Follow these shared protocols for all output files:

Output Versioning Protocol — apply selective milestone timestamping rules

Output Manifest Protocol — log every output to MANIFEST.md

Output Language Protocol — respect the project's language setting

Key Rules

Large file handling: If the Write tool fails due to file size, immediately retry using Bash (cat << 'EOF' > file) to write in chunks. Do NOT ask the user for permission — just do it silently.
The user provides a DIRECTION, not an idea. Your job is to generate the ideas.
Quantity first, quality second: brainstorm broadly, then filter intelligently; preserve promising directions with viable positioning.
A good negative result is just as publishable as a positive one. Prioritize ideas where the answer matters regardless of direction.
Do not confuse plausible idea-selection evidence with experimental evidence.
Do not eliminate an idea merely because it is not a breakthrough, related work exists, it is a simple combination, or it applies X to Y. Drop it only for infeasibility, poor diagnostic clarity, or a true STRONG_BLOCKER.
Always estimate compute cost. An idea that needs excessive compute is not actionable for most researchers.
"Apply X to Y" needs a real setting/evidence/finding argument, but it is not automatically disqualifying in normal paper mode.
Include eliminated ideas in the report — they save future time by documenting dead ends.
If the user's direction is too broad (e.g., "NLP", "computer vision", "reinforcement learning"), STOP and ask them to narrow it. A good direction is 1-2 sentences specifying the problem, domain, and constraint — e.g., "factorized gap in discrete diffusion LMs" or "sample efficiency of offline RL with image observations". Without sufficient specificity, generated ideas will be too vague to run experiments on.
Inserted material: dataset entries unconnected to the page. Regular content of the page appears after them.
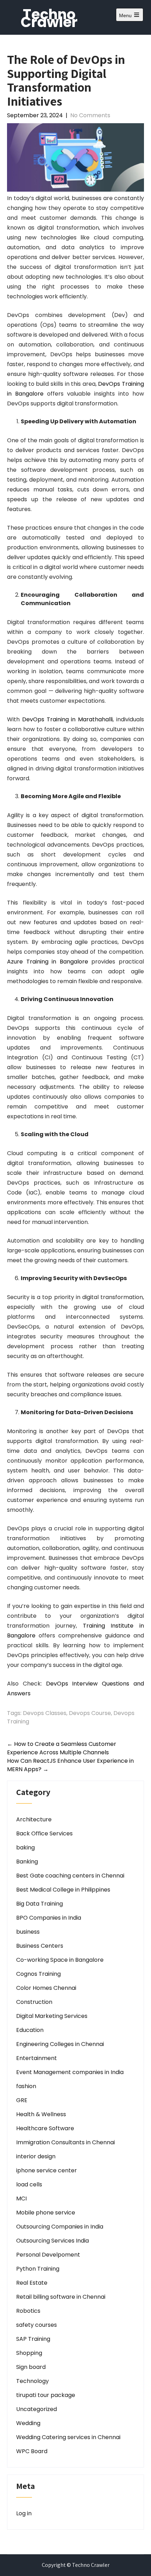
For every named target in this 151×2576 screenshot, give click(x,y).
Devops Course (90, 1713)
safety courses (36, 2325)
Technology (32, 2381)
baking (25, 1847)
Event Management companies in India (70, 2072)
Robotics (28, 2311)
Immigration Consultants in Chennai (65, 2142)
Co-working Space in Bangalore (60, 1960)
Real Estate (31, 2283)
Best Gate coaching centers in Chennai (70, 1876)
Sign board (31, 2367)
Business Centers (39, 1946)
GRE (21, 2100)
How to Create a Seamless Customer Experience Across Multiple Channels (61, 1748)
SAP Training (33, 2339)
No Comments (90, 115)
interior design (35, 2156)
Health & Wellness (41, 2114)
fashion (26, 2086)
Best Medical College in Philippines (63, 1890)
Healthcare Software (45, 2128)
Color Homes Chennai (46, 1988)
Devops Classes (44, 1713)
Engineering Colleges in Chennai (60, 2044)
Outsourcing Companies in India (59, 2227)
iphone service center (46, 2170)
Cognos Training (38, 1974)
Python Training (37, 2269)
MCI (21, 2198)
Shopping (29, 2353)
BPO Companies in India (48, 1918)
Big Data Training (39, 1904)
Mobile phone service (45, 2213)
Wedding (28, 2423)
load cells (29, 2184)
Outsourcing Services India (52, 2241)
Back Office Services (44, 1833)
Composing with Other Skills

After this skill produces the ranked report:

/idea-creator "direction"     → ranked ideas
/novelty-check "top idea"     → deep novelty verification (already done in Phase 4, but user can re-run)
/research-review "top idea"   → external critical feedback
/idea-to-proposal "top idea"  → proposal candidate
/experiment-bridge "refine-logs/FINAL_PROPOSAL.md" → plan + implement after STOP A
/diagnostic-to-review "<command OR manifest>"       → formal diagnostics after STOP B

Review Tracing

After each spawn_agent or send_input reviewer call, save the trace following ../shared-references/review-tracing.md. Resolve save_trace.sh via that shared resolver, or write files directly to .aris/traces/<skill>/<date>_run<NN>/. Respect the --- trace: parameter (default: full).